In addition, it lacks of some must-have features for a distributed system, such as:

  • Heart beat: keep track of the status of mappers/reducers;
  • Failure recovery: if some mapper/reducer died, it needs to re-assign the job to another worker;
  • Single point of failure: if master died, we totally lost the track of the job;
  • Progress tracking UI: show the progress of the whole job.

However, if we used Hadoop ecosystem to achieve our goal, the framework would do all these work for us.

Usage

Please note that, the program is tested on the following platform configuration:

  • OS: macOS Sierra version 10.12.5 (16F73)
  • Java: javac 1.8.0_131
  • Maven: Apache Maven 3.5.0
  • Default locale: en_US
  • Platform encoding: UTF-8

The steps to run the program with the visitor sessions data is:

~/test $ /usr/local/bin/git clone https://github.com/wangsha365/WoopraTask
Cloning into 'WoopraTask'...
remote: Counting objects: 54, done.
remote: Compressing objects: 100% (24/24), done.
remote: Total 54 (delta 13), reused 50 (delta 13), pack-reused 0
Unpacking objects: 100% (54/54), done.
 
~/test $ cd WoopraTask/
~/test/WoopraTask $ mvn test  # optional
……………….
-------------------------------------------------------
 T E S T S
-------------------------------------------------------
Running com.example.task.recent100.MapHeapTest
Tests run: 2, Failures: 0, Errors: 0, Skipped: 0, Time elapsed: 0.011 sec
Running com.example.task.recent100.UserRecordTest
Tests run: 1, Failures: 0, Errors: 0, Skipped: 0, Time elapsed: 0 sec
 
Results :
 
Tests run: 3, Failures: 0, Errors: 0, Skipped: 0
…………….
 
# If you ran `mvn clean compile`, you need to download the dependencies and include their locations into the CLASSPATH.
~/test/WoopraTask $ mvn package
~/test/WoopraTask $ export CLASSPATH="${CLASSPATH}:.:`pwd`/target/recent100-0.1-jar-with-dependencies.jar"
 
~/test/WoopraTask $ java com.example.task.recent100.DataPreprocess $HOME/Documents/test/file.txt
Preprocess done.
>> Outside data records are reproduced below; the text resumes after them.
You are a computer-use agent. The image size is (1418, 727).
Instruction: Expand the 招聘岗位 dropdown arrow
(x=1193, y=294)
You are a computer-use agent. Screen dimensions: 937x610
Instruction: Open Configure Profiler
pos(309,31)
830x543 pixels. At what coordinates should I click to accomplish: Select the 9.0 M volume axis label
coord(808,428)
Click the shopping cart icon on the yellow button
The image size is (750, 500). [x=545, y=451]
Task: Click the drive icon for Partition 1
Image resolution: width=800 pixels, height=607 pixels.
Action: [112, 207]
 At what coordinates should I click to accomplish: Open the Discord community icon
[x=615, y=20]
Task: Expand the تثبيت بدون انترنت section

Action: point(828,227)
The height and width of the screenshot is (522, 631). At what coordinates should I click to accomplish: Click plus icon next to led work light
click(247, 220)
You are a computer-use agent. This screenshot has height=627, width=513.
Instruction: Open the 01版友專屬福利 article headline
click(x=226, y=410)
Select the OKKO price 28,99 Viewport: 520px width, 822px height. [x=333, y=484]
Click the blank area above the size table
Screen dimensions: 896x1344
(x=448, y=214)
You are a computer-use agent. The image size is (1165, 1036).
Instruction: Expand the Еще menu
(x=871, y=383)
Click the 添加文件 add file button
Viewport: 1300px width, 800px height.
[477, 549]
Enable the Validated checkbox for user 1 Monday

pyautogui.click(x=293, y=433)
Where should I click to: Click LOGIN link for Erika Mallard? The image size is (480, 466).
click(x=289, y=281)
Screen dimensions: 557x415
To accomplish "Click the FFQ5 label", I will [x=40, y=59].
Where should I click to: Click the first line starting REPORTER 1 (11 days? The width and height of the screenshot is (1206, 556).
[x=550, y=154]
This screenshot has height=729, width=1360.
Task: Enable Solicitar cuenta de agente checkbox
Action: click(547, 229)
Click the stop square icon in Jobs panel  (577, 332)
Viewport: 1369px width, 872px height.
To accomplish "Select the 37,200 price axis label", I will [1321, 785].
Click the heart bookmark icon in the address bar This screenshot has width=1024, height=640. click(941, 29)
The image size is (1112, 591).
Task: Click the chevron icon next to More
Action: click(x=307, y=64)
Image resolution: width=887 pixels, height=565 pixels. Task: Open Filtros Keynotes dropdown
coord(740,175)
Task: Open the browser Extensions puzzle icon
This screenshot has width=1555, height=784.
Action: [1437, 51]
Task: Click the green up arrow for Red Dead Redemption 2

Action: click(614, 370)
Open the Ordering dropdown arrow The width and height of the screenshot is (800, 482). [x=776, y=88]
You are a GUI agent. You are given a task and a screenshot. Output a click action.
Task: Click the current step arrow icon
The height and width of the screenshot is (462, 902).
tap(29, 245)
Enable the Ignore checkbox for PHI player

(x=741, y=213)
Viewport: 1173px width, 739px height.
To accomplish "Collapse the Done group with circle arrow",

New file: /Users/shawang/Documents/test/file.txt_dedup
 
~/test/WoopraTask $ java com.example.task.recent100.Master -h
usage: Master
 -f <filename>      The file is a line separated JSON, containing records
                    of visitor sessions.
 -h                 help information
 -m <mapperCount>   The count of Mapper.
 -r <resultCount>   The count of records in report.
 -s <size>          The number of records per shard.
 
~/test/WoopraTask $ java com.example.task.recent100.Master -f $HOME/Documents/test/file.txt_dedup
MapReduce arguments:
  Input: /Users/shawang/Documents/test/file.txt_dedup
  #(Most Recent Visit) : 100
  #(Records) Per Shard: 200
  #(Mapper): 4
  #(Reducer): 1 (non-configurable)
Started server: 192.168.1.168:61578
Started 4 Mapper.
Mappers finished!
Started 1 Reducer.
Reducer finished!
All DONE!
Report is: /Users/shawang/Documents/test/file.txt_dedup_report.csv

The final report is in CSV format. In each line, the first column is the ranking as the latest visitor. The second column is the visitor PID. And the last column is the timestamp of the visitor’s last access. A snippet is as following:

1,B0RWNatCQJBg,1491116371836

2,k6vApa6SMYud,1491116291575

3,1zRqzEdY4hda,1491116180719

4,QSrCfNxkEiZu,1491116153015

5,1PtCKFDkhmfB,1491116149699